The son of a family-practice M.D. in Wilmington, Delaware, Levy never doubted that he would eventually become a physician, but he majored in English at Williams College—the result of some “very good advice” from his father, he says. “My dad really understood the value of liberal arts for a doctor, and he helped convince me to major in English as an undergrad.”
    After graduating with honors, Levy went directly to medical school at Penn—though some highlights of his education occurred far from campus. He spent the summer after his second year studying in Italy, for example. “I found Penn to be really open-minded and tolerant toward its students,” Levy recalls with a laugh. “When I told them I wanted to spend a summer studying at the Istituto di Microbiologia in Milan, the people at the med school didn’t go up in arms, shouting: ‘You can’t do that!’
    “They gave me a nice stipend, and I went off—this was 1962—to work under the late Dr. Giulio Maccacaro, who was a great teacher and a great researcher. What a summer. An assistant professor would pick me up at my dormitory each morning, and I’d climb onto the back of his Vespa, and together we’d go roaring into Milan, to the laboratory.
    “We worked hard. But at the end of the day, Professor Maccacaro would often take us to one of the bars in the neighborhood, and he’d buy us a little bit of vermouth. Cinzano, red, with a twist of lemon. The Italians would quickly chug it up, like the Russians with their vodka. And I’d be sitting back, drinking it slowly, and they’d all say: ‘Hey, Stuart, andiamo! Andiamo!’”
    Levy was enchanted by his summer in cosmopolitan Milan: “We went to La Scala, and sat high up near the top in the cheap seats. [We heard operas by] Mozart and Rossini. I’ve loved both of them ever since.”

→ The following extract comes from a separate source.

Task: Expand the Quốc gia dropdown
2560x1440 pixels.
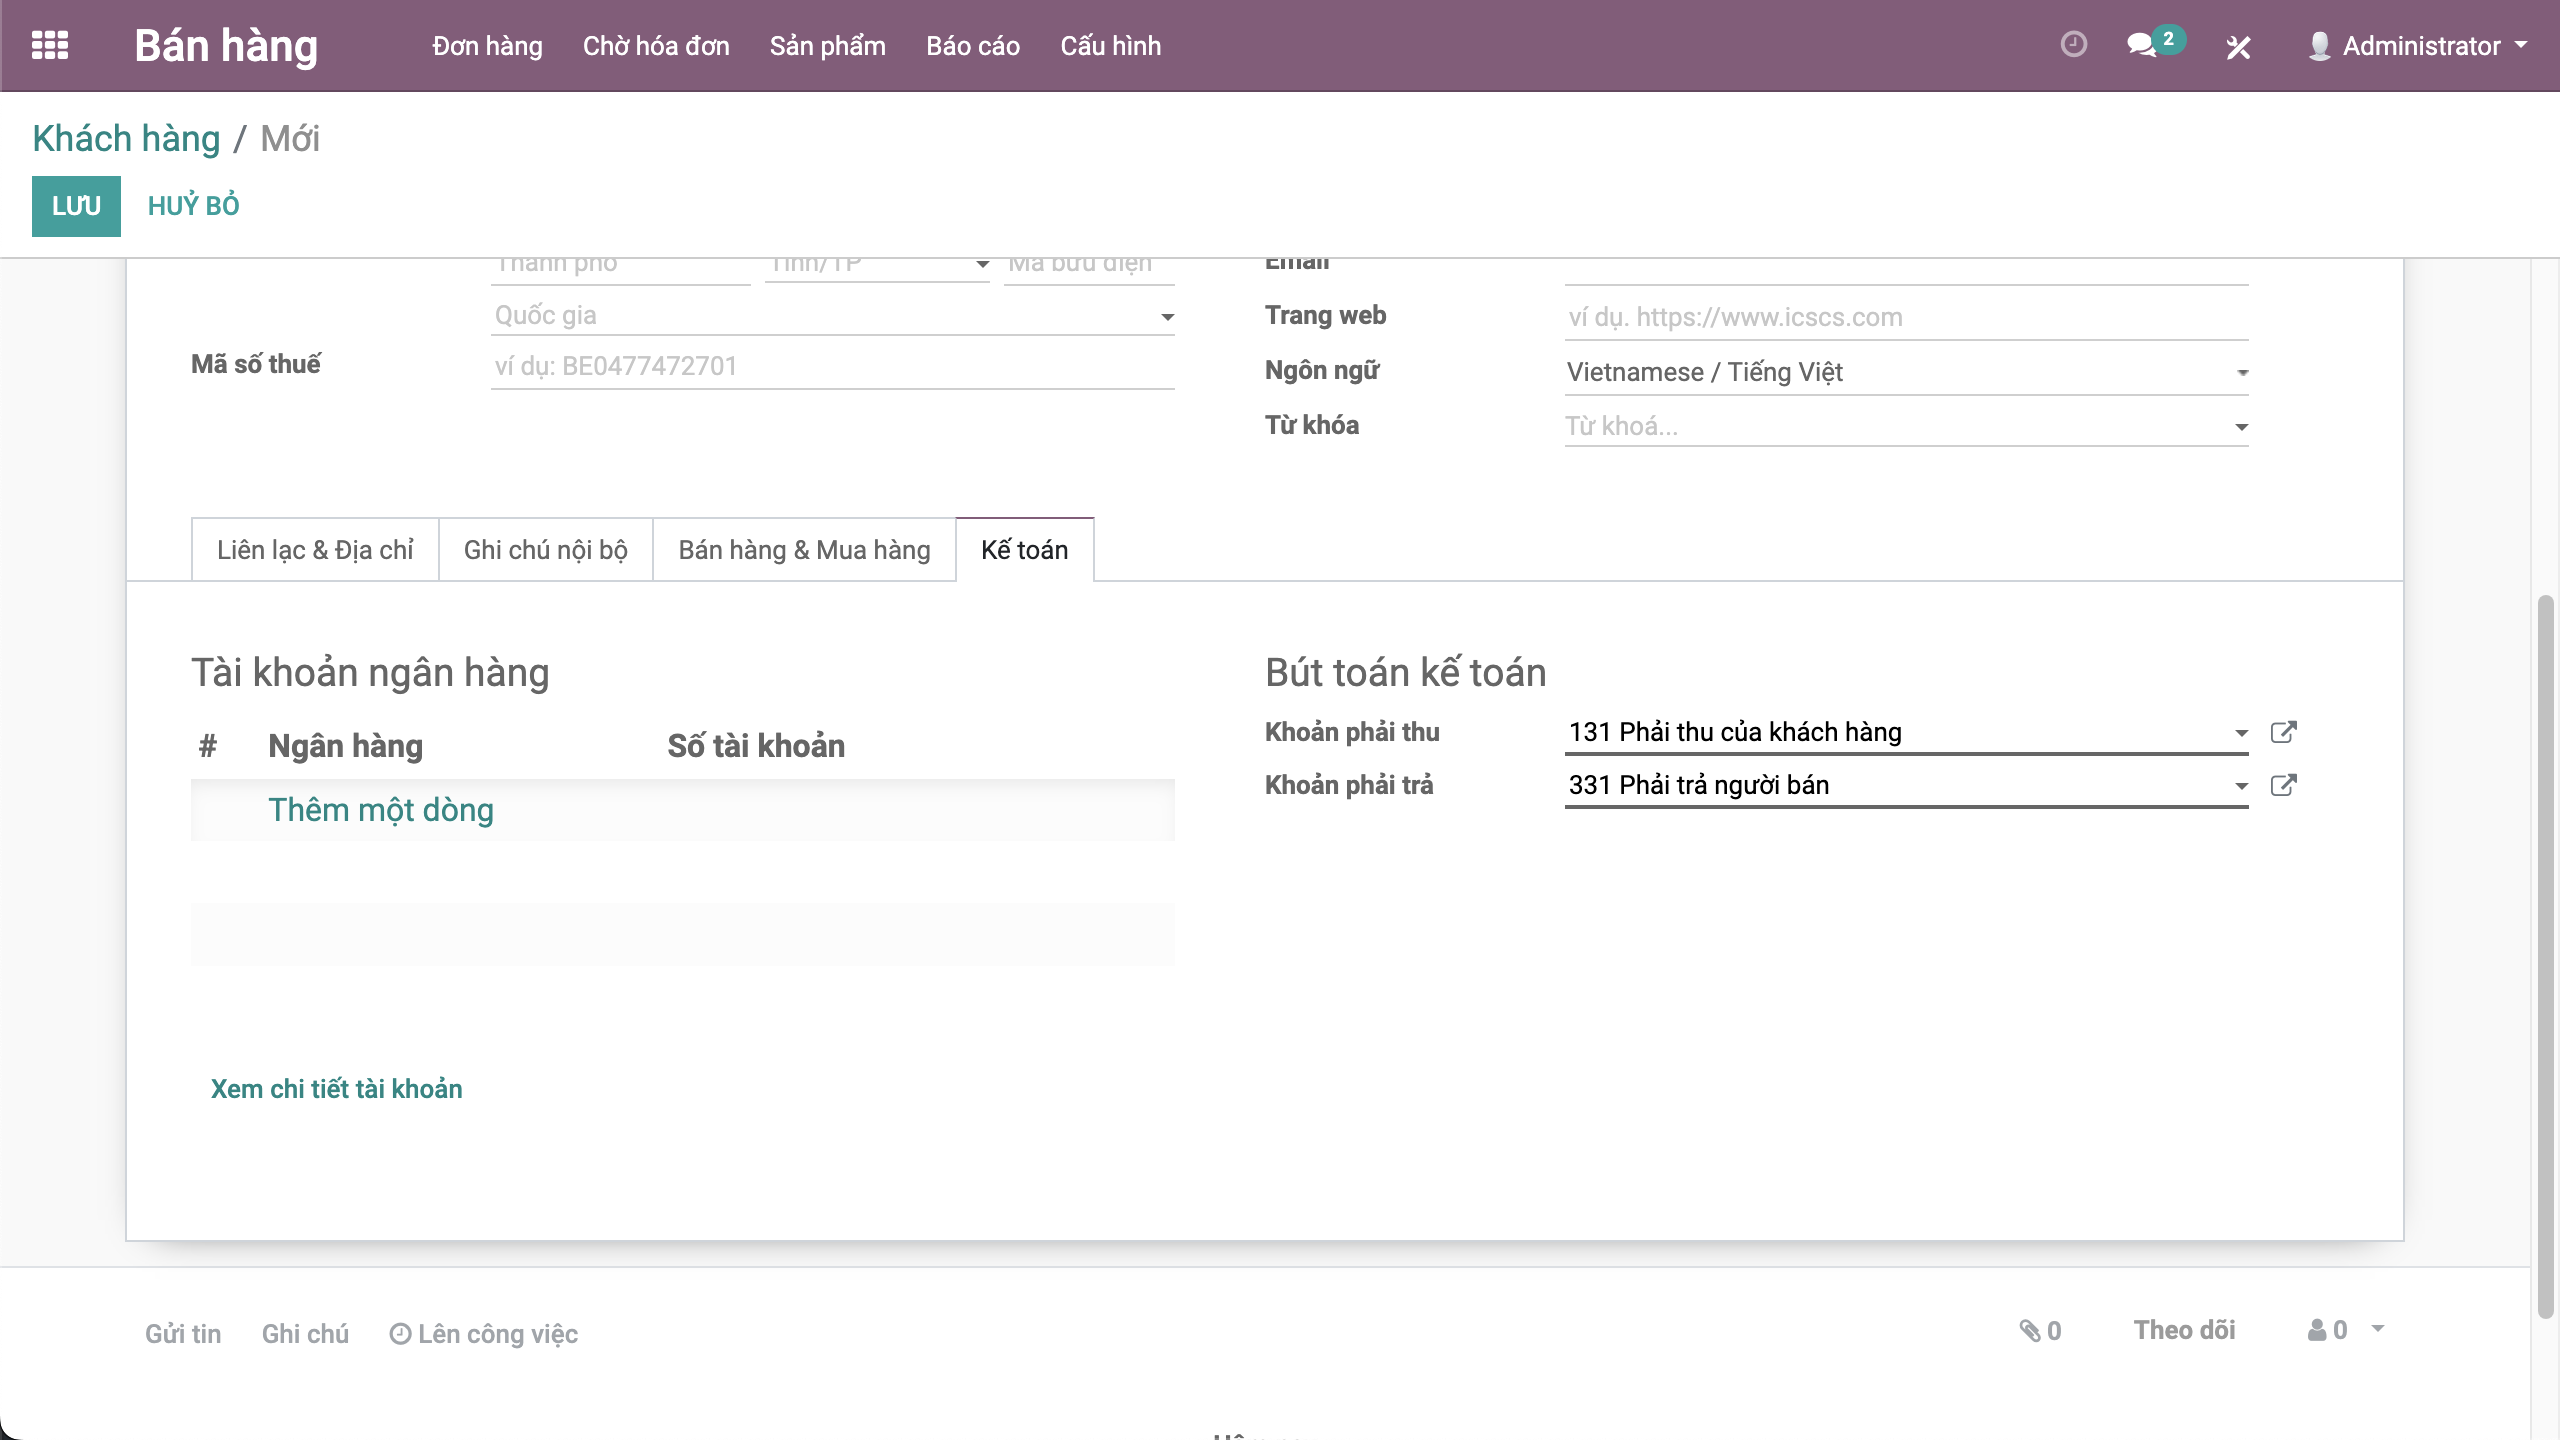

    After returning to Philadelphia, he barely had time to unpack his bags and take his “two-year medical boards,” before he again set sail for Europe—this time to spend a full academic year studying bacterial drug-resistance under renowned researcher Raymond Latarjet at the Laboratoire Pasteur in Paris.
    “I’m still amazed by the way the med school helped me arrange those two fellowships,” he says. “That was a terrific year, on many different levels. I’ve always felt grateful for the opportunities I received at Penn.”
    Levy completed his internship and residency training at New York’s Mount Sinai Hospital, and by the late 1960s was studying “bacterial genetics”—a growing interest during medical school—on a three-year fellowship at the National Institutes of Health in Bethesda, Maryland. He joined the faculty at Tufts University medical school in 1971, becoming a full professor in 1980. Meanwhile, his research into drug resistance among bacterial species was gaining international attention.
    The author or editor of five books and more than 200 scientific papers and journal articles on antibiotic use and resistance, he is credited with achieving several breakthroughs in his field. These include the discovery of the “efflux pump” resistance mechanism in bacteria, along with major new insights into the ways in which antibiotic-resistant bacteria are transferred from animals to humans and the location of the “protein master switch” that controls bacterial resistance.